**Kutipan:**
****************

Seumur hidup ia mengaku baru pertama kali merasakan suasana mencekam menghadapi Ketua-Ketua RT komplek TVM yang menolak pembangunan tapi dibungkus dengan pelbagai dalih. Ia tercengang Para Ketua RT yang menggugat begitu bebas nilai: tercerabut dari sistem nilai masyarakat Indonesia.
Luar biasa mereka menggunakan kekuasaannya yang melampaui batas kewenangan tupoksi (tugas pokok dan fungsi) RT yang diatur oleh SK Mendagri no 6/2018. Lebih khusus lagi Pergub 171/2016. Yang menyedihkan perangkat Pemprov DKI tingkat Kecamatan maupun kelurahan seperti lepas kontrol mengawasi komplek ini.
Ketua RT yang dulu dikenal dalam masyarakat tradisional elemen utama kerukunan warga, dipraktikkan sebaliknya. Marah Sakti terpana para Ketua RT itu yang justru memprovokasi warga untuk menentang keputusan pemerintah daerah. Berbagai cara mereka lakukan, memprovokasi warga untuk menyabot kegiatan masjid dengan memasang poster yang menghasut, bahkan di WAG-Warga, penuh dengan intimidasi kepada warganya disertai ujaran kebencian (istilah kadrun dll).

****************

**Data:**
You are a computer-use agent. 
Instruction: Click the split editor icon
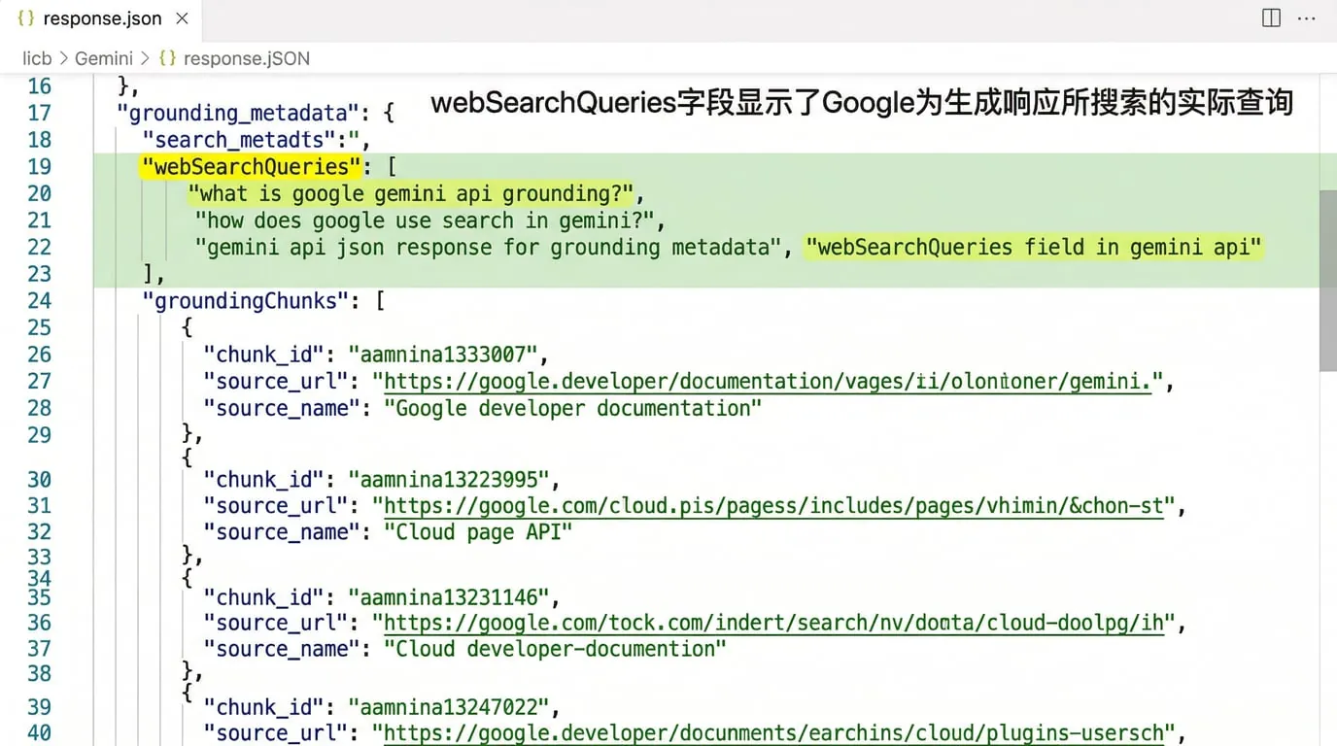tap(1271, 18)
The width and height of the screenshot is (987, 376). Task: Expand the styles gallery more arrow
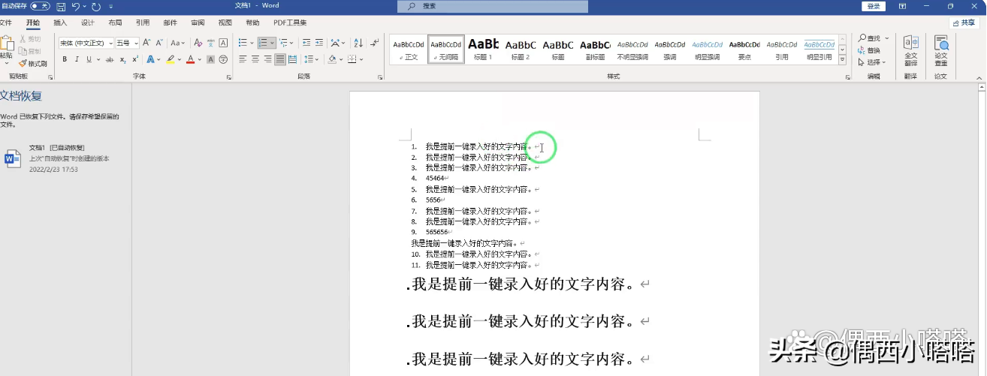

****************

**Petunjuk:**
• a. Sebutkan semua singkatan dalam kutipan tentang Ketua RT komplek TVM yang seluruh hurufnya kapital. Tiap singkatan cukup ditulis sekali.
• b. Lanjutkan kutipan tentang Ketua RT komplek TVM mulai dari bagian terakhirnya.

**Daftar Jawaban:**
• a. RT, TVM, SK, DKI, WAG

• b.
Jamaah seperti makhluk asing di negeri sendiri. Rasanya, hanya di komplek ini Ketua RT -- yang merupakan lembaga kemasyarakatan yang juga perangkat Pemprov-- tapi terang-terangan menentang keputusan gubernurnya.
Hari itu, Marah dan kawan-kawan sudah meriung di tenda sejak pukul 10.00 WIB. Menantikan putusan Majelis Hakim PTUN yang sedianya disampaikan pukul 11 siang via e-court. Namun, molor hingga pukul 13.15 -- pas Muhammad Fayyadh meneruskan putusan PTUN ke mereka. Fayyadh adalah kuasa hukum Masjid At Tabayyun dari Firma Hukum Fayyadh & Partners. Bersama Mindo Simamora dari Biro Hukum DKI -- dua anak muda itu berhasil mengalahkan argumentasi hukum DR Hartono, SH, Kuasa Hukum Penggugat.
Dalam amar putusan Majelis Hakim PTUN yang diketuai Andi Ali Rahman dengan anggota Danan Priambada dan Indah Mayasari menolak gugatan kepada Gubernur DKI Anies Baswedan terkait izin pembangunan Masjid At Tabayyun. Persidangan perkara ini di PTUN termasuk cepat rampung. Dimulai April berakhir 30 Agustus. Namun, suasana mencekam itu hampir tiga tahun mereka rasakan.
Inisiatif sebagian warga Muslim membangun masjid muncul sejak 2018. Sudah 30 tahun komplek perumahan itu berdiri, namun pengembang tidak kunjung mewujudkan kewajibannya membangun masjid. Atas dasar itulah permohonan diajukan kepada Gubernur. Izin prinsip Gubernur DKI terbit 2019. Sosialisasi kepada warga secara resmi dilakukan tanggal 3 November 2019.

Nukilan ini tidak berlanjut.